▸ Teks Sumber:
+++

Sementara gw yang berada di lingkungan progresif begini.... eneg banget lihat kelakuan orang di tanah air yang sibuk bela agama. Kesel juga, karena perkembangan mereka akan menjadi intimidasi yang menekan generasi muda untuk jadi progresif, liberal, open-minded dan science-driven. Coba lihat Habibie, dia manusia sosial berkultur Indonesia - yang seimbang. Dia relijius, tapi juga science-driven. Makanya dia pro konsensus, cinta damai dan konstruktif. Itu yang gw maksud. Bukan berarti kepercayaan dan pengetahuan ga bisa hidup berdampingan. Tapi kita butuh keseimbangan. Jangan pupuk ekstrimisme. Teknologi tanpa budaya dan cinta kasih akan jadi mesin kapitalisme yang mengeksploitasi manusia lain dan memperburuk kesenjangan sosial.

+++

▸ Cuplikan Data:
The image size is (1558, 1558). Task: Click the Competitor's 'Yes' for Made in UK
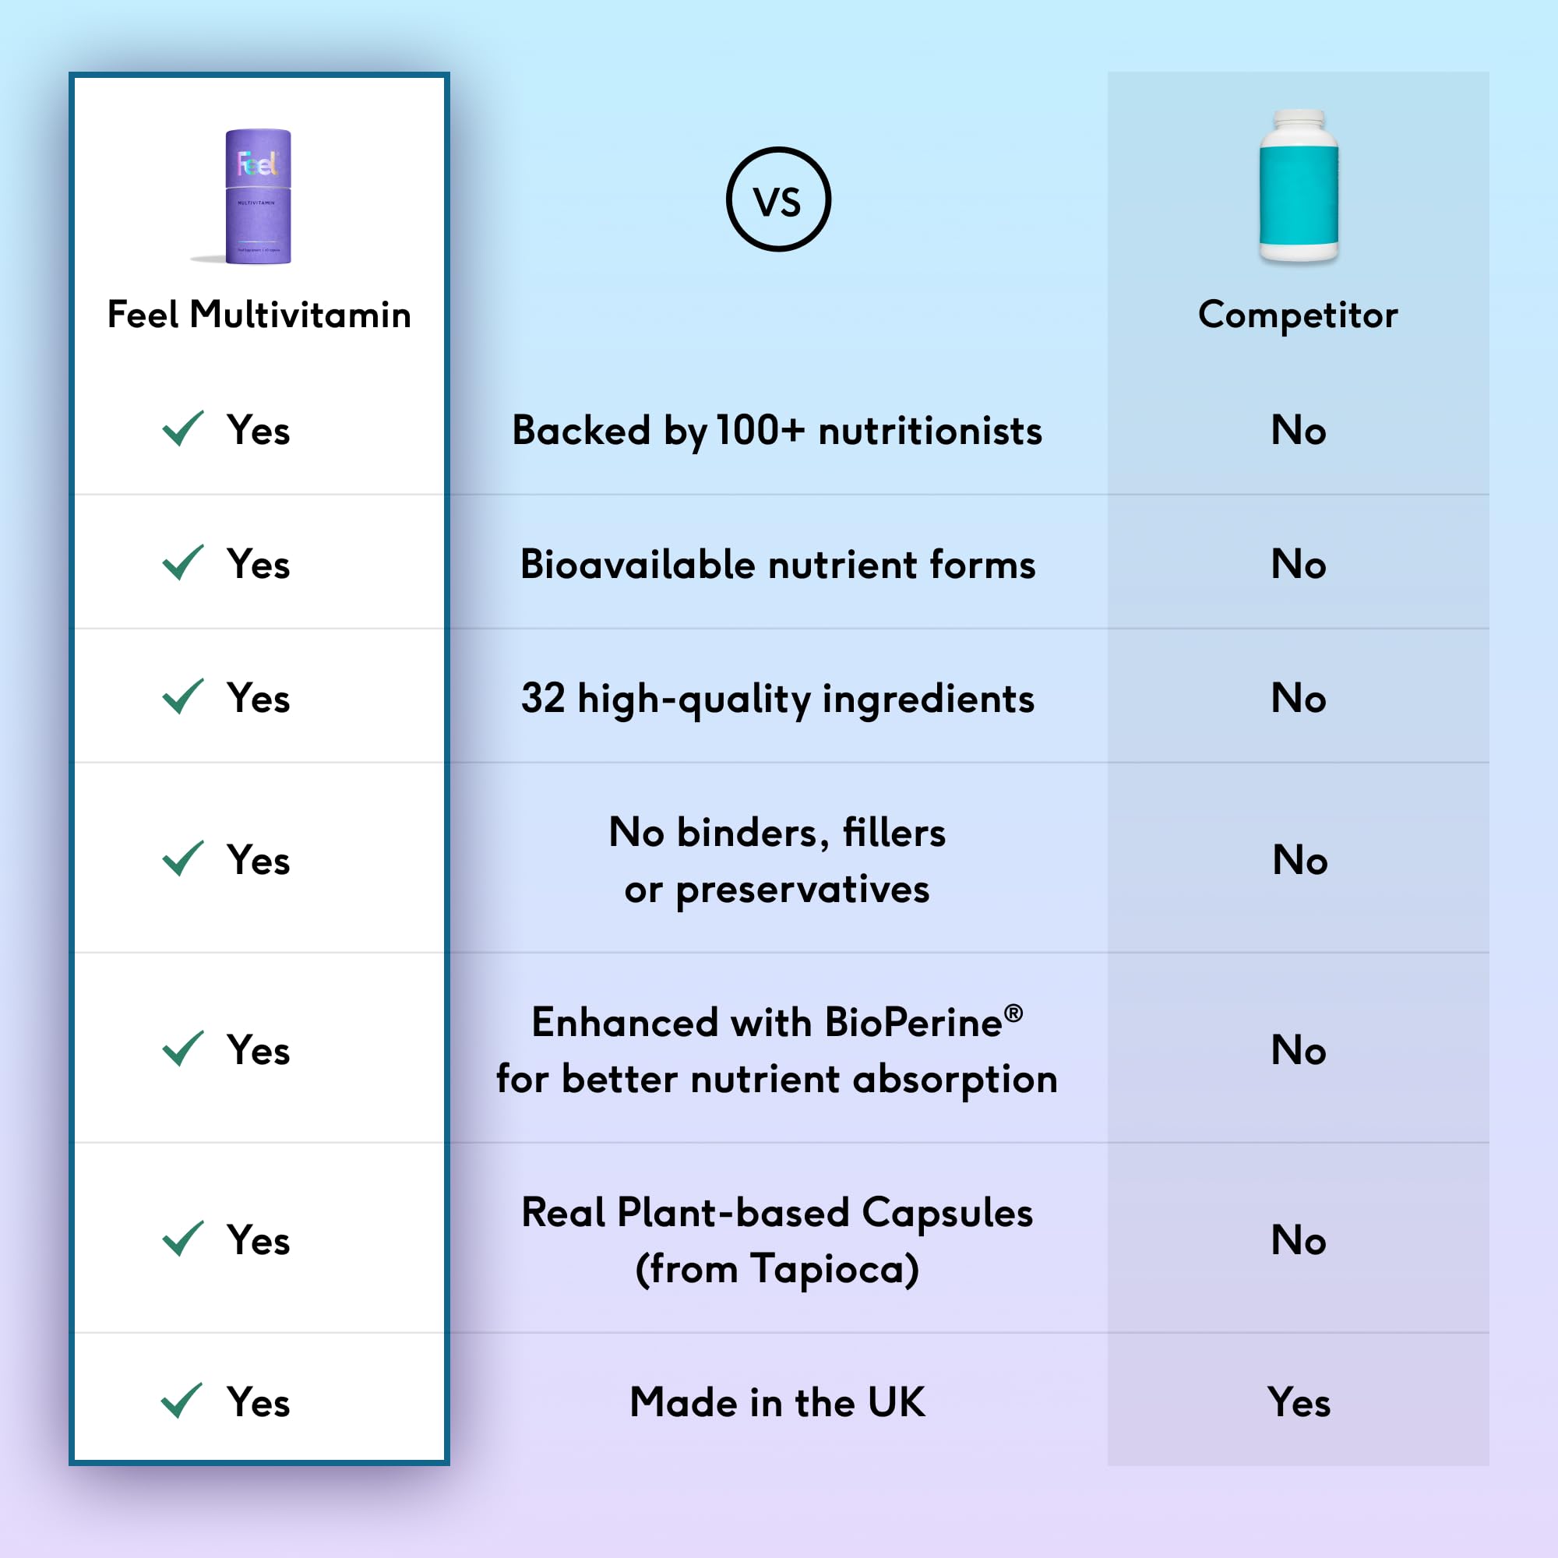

+++

▸ Petunjuk:
1. Menurut teks sumber, selain relijius, Habibie juga digambarkan sebagai sosok yang bagaimana?
2. Salin kembali teks sumber mulai dari "Sementara gw yang" hingga dan termasuk "memperburuk kesenjangan sosial.", lalu ganti "keseimbangan" dengan "harmoni".

▸ Jawaban:
1. Science-driven.

2.
Sementara gw yang berada di lingkungan progresif begini.... eneg banget lihat kelakuan orang di tanah air yang sibuk bela agama. Kesel juga, karena perkembangan mereka akan menjadi intimidasi yang menekan generasi muda untuk jadi progresif, liberal, open-minded dan science-driven. Coba lihat Habibie, dia manusia sosial berkultur Indonesia - yang seimbang. Dia relijius, tapi juga science-driven. Makanya dia pro konsensus, cinta damai dan konstruktif. Itu yang gw maksud. Bukan berarti kepercayaan dan pengetahuan ga bisa hidup berdampingan. Tapi kita butuh harmoni. Jangan pupuk ekstrimisme. Teknologi tanpa budaya dan cinta kasih akan jadi mesin kapitalisme yang mengeksploitasi manusia lain dan memperburuk kesenjangan sosial.